201203039/1/V1.
Datum uitspraak: 12 juni 2013
AFDELING
BESTUURSRECHTSPRAAK
Uitspraak met toepassing van artikel 8:54, eerste lid, van de Algemene wet bestuursrecht (hierna: de Awb) op het hoger beroep van:
de minister voor Immigratie, Integratie en Asiel,
appellant,
tegen de uitspraak van de rechtbank 's-Gravenhage, nevenzittingsplaats Middelburg, van 23 februari 2012 in zaak nr. 11/15753 in het geding tussen:
de minister voor Immigratie en Asiel.
Bij besluit van 7 april 2011 heeft de minister voor Immigratie en Asiel de aan de vreemdeling verleende verblijfsvergunning asiel voor bepaalde tijd ingetrokken. Dit besluit is aangehecht.
Bij uitspraak van 23 februari 2012 heeft de rechtbank het daartegen door de vreemdeling ingestelde beroep gegrond verklaard en dat besluit vernietigd. Deze uitspraak is aangehecht.

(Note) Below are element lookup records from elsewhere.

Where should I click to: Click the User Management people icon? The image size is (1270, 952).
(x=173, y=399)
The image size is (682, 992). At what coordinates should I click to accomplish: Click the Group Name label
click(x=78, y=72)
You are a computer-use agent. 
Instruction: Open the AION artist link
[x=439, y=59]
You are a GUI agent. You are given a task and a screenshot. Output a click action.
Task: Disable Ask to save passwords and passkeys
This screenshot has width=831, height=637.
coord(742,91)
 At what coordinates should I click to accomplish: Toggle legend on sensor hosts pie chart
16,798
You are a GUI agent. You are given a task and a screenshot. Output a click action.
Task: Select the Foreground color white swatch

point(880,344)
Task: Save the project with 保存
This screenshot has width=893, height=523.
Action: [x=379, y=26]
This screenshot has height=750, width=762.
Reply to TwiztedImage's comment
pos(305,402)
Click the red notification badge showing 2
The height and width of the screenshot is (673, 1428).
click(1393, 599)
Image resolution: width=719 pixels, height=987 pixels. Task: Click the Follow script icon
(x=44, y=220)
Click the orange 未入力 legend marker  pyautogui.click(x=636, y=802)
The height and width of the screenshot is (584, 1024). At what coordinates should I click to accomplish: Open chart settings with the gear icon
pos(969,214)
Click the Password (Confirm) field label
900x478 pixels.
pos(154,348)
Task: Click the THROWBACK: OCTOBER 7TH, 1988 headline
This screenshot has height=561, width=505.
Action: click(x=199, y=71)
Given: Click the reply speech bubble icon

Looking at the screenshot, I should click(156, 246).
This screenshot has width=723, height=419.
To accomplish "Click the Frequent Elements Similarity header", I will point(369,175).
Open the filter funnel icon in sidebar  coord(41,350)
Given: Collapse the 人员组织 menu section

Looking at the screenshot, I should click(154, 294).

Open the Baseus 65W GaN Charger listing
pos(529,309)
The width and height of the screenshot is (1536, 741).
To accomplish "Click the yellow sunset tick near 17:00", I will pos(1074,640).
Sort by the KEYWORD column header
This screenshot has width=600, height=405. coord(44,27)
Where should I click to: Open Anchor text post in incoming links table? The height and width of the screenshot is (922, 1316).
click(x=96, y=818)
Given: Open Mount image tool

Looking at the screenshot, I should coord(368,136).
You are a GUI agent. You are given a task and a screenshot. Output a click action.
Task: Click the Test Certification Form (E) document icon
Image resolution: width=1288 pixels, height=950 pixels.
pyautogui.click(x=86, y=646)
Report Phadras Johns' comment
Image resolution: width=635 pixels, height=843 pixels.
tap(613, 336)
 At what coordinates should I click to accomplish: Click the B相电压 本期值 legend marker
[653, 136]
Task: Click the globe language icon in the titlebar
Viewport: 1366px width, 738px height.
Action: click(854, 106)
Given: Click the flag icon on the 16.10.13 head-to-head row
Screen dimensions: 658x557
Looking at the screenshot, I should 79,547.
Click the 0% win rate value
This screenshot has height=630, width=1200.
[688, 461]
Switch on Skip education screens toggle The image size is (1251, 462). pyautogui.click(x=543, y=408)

Tegen deze uitspraak heeft de minister voor Immigratie, Integratie en Asiel, thans: de staatssecretaris van Veiligheid en Justitie, hoger beroep ingesteld. Het hogerberoepschrift is aangehecht.
De vreemdeling heeft een verweerschrift ingediend.
Vervolgens is het onderzoek gesloten.
1. Onder de staatssecretaris wordt tevens verstaan: diens rechtsvoorgangers.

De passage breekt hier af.